Slighting Our Indian Allies

Of all the monumentally stupid foreign policy mistakes Obama and Co have already made, this may prove the most boneheaded:

My fellow columnist Gordon G. Chang made a piquant point in this space last week in his preview of Hillary Clinton’s trip to East Asia–her first trip abroad as secretary of state. Chiding her for what he regarded as a scheduling misjudgment, he wrote that “she should have reserved time for a stop-over” in India. I agree with him 100%.

Ironically, even as Mrs. Clinton was packing her valise for Beijing, a senior spokesman for the Congress Party, which heads the ruling coalition in New Delhi, made an impassioned freelance appeal for George W. Bush to be awarded the Bharat Ratna (“Jewel of India”), the country’s highest civilian award. The Bharat Ratna is a big, big deal in India and has been awarded only 41 times since its inception in 1954–and only twice to non-Indians, one of whom was the sainted Nelson Mandela. The Congress Party quickly distanced itself from its spokesman’s appeal, no doubt regarding it as a particularly impolitic show of nostalgia for Bush so early in the Age of Obama.

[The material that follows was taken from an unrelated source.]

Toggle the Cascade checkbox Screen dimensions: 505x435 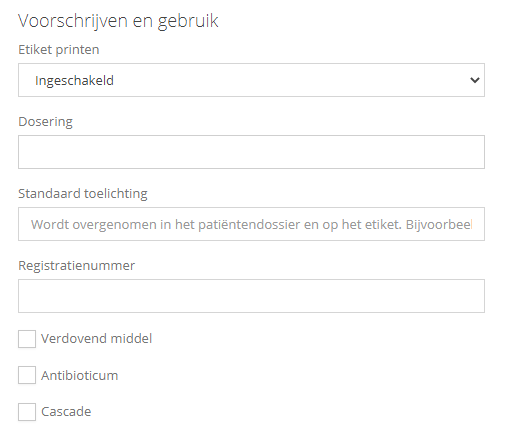point(27,412)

But the truth is that, for all his unpopularity in the U.S. (and Europe, and Latin America, and the Middle East, and practically everywhere else outside Albania and Georgia), Bush is a much-appreciated figure in India–at least in high policy circles. As many have noted, both in Washington and New Delhi, the one indisputable foreign policy success of the eight Bush years was America’s invigorating new alliance with India…

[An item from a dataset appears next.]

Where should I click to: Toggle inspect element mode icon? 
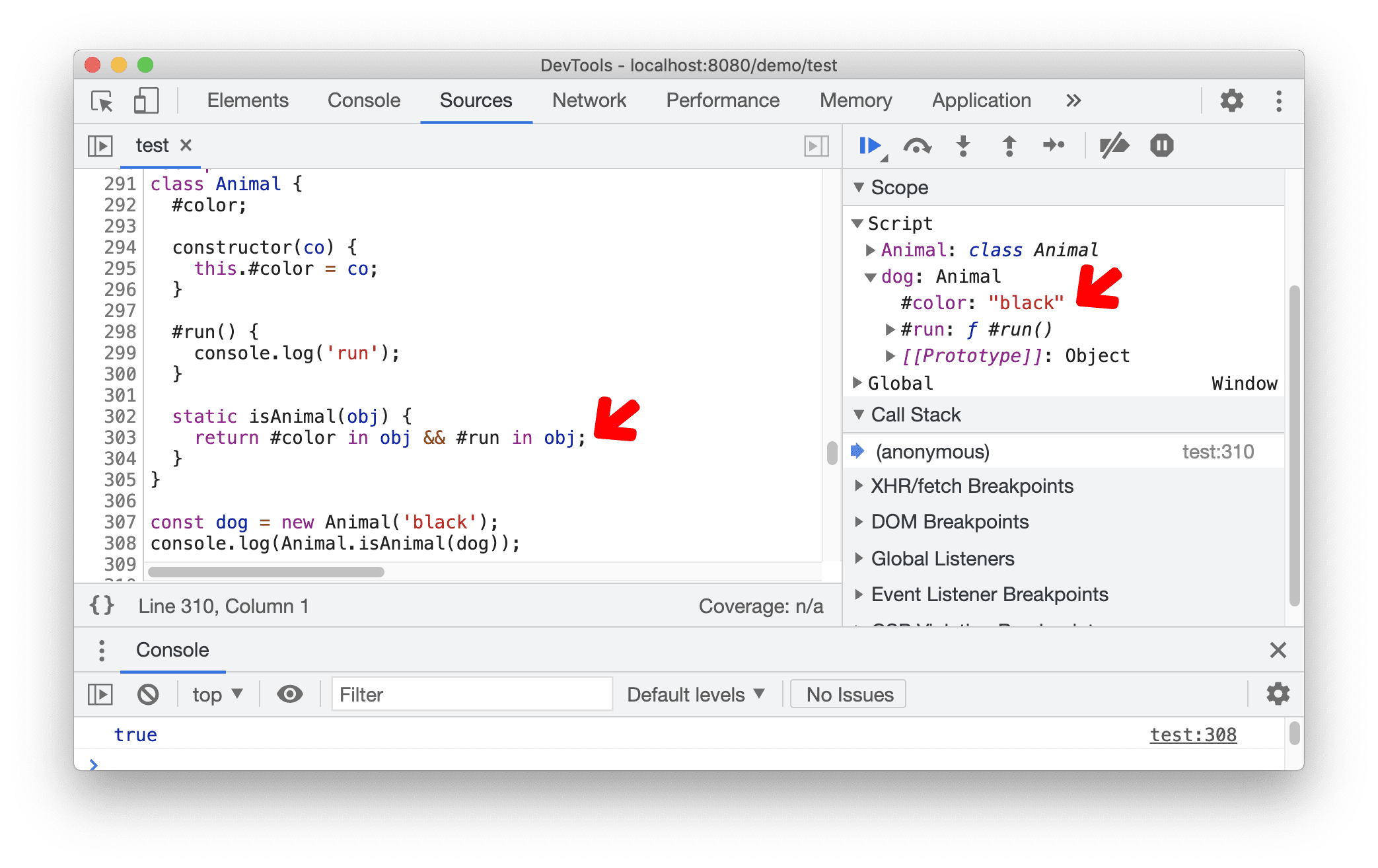[102, 99]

And there goes Hillary to China and Obama finds time to talk to Hamas terrorists…but no one seems to be paying attention to India. The author goes on to generously suggest that Hillary’s failure to visit India isn’t a slight to India – but the plain fact of the matter is that the “special relationship” we’ve had with Britain since World War Two should now be transferred to India. In confronting Chinese ambitions, fighting Islamist terrorism and maintaining democratic solidarity, India and the United States require the assistance of each other. Everything which can be done to keep India on side should be done – and the Obama Administration doesn’t even seem to notice.

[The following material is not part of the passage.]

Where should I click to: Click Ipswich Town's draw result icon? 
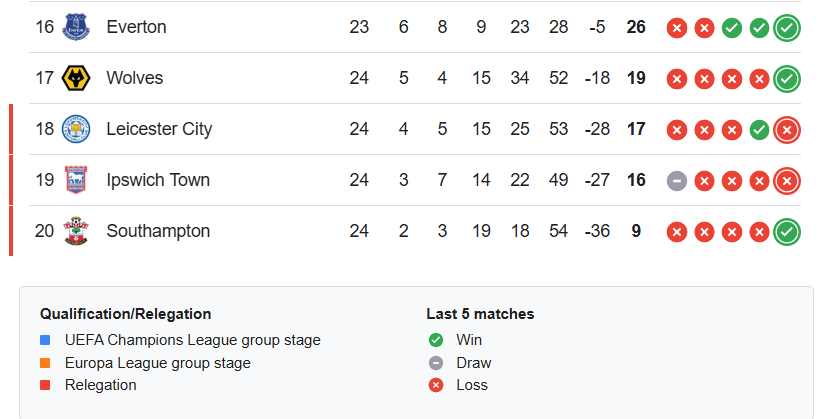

Perhaps because India is a democracy it is incapable of being so relentlessly corrupt that Democrats will fall all over themselves to get in on the swag – as regards China, its clear that Hillary has a serious conflict of interest. Or it might just be that India isn’t on the left’s radar – Euro- and Commie-centric, America’s left probably couldn’t spot India on a map.

I hope that someone in the Obama Administration swiftly wakes up on this issue – we need India, India needs us and the world is a safer place when India and the United States work together.